What the task asks: Return, without any change, the lines of the data that run from the very first line through the line containing "Switch to the Copy", including both of those lines, and nothing beyond them.

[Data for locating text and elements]

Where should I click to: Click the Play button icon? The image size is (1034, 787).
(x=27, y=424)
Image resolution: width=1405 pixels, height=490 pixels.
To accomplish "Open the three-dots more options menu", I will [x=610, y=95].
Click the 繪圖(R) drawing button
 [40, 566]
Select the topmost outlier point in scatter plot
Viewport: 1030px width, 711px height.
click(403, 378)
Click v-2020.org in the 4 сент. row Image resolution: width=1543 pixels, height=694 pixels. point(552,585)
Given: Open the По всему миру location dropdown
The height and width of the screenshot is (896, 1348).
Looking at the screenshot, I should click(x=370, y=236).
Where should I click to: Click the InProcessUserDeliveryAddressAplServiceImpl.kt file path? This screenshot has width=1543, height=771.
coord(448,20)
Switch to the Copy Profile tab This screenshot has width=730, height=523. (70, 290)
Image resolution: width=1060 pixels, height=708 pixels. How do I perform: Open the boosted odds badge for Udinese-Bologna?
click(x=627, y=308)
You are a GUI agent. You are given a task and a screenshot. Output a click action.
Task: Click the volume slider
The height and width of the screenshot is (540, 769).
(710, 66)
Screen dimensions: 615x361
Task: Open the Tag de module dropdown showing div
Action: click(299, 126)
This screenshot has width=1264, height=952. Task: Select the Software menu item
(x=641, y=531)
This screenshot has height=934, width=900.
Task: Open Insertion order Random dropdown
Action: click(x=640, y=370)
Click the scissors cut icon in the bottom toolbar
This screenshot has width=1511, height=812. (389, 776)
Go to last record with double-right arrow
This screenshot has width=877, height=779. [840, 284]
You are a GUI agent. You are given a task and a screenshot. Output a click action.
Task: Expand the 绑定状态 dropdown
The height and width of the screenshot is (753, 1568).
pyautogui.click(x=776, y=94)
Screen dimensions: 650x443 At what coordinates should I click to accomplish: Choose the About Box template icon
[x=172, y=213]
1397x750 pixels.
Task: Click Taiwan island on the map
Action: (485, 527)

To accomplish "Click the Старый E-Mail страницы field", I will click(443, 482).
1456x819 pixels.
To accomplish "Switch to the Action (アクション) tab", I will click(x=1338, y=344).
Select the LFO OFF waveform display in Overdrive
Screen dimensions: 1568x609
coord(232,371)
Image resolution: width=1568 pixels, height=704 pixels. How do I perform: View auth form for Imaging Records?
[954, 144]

Exercise solution:
Where should I click to: Click the Play button icon? The image size is (1034, 787).
(x=27, y=424)
Image resolution: width=1405 pixels, height=490 pixels.
To accomplish "Open the three-dots more options menu", I will [x=610, y=95].
Click the 繪圖(R) drawing button
 [40, 566]
Select the topmost outlier point in scatter plot
Viewport: 1030px width, 711px height.
click(403, 378)
Click v-2020.org in the 4 сент. row Image resolution: width=1543 pixels, height=694 pixels. point(552,585)
Given: Open the По всему миру location dropdown
The height and width of the screenshot is (896, 1348).
Looking at the screenshot, I should click(x=370, y=236).
Where should I click to: Click the InProcessUserDeliveryAddressAplServiceImpl.kt file path? This screenshot has width=1543, height=771.
coord(448,20)
Switch to the Copy Profile tab This screenshot has width=730, height=523. (70, 290)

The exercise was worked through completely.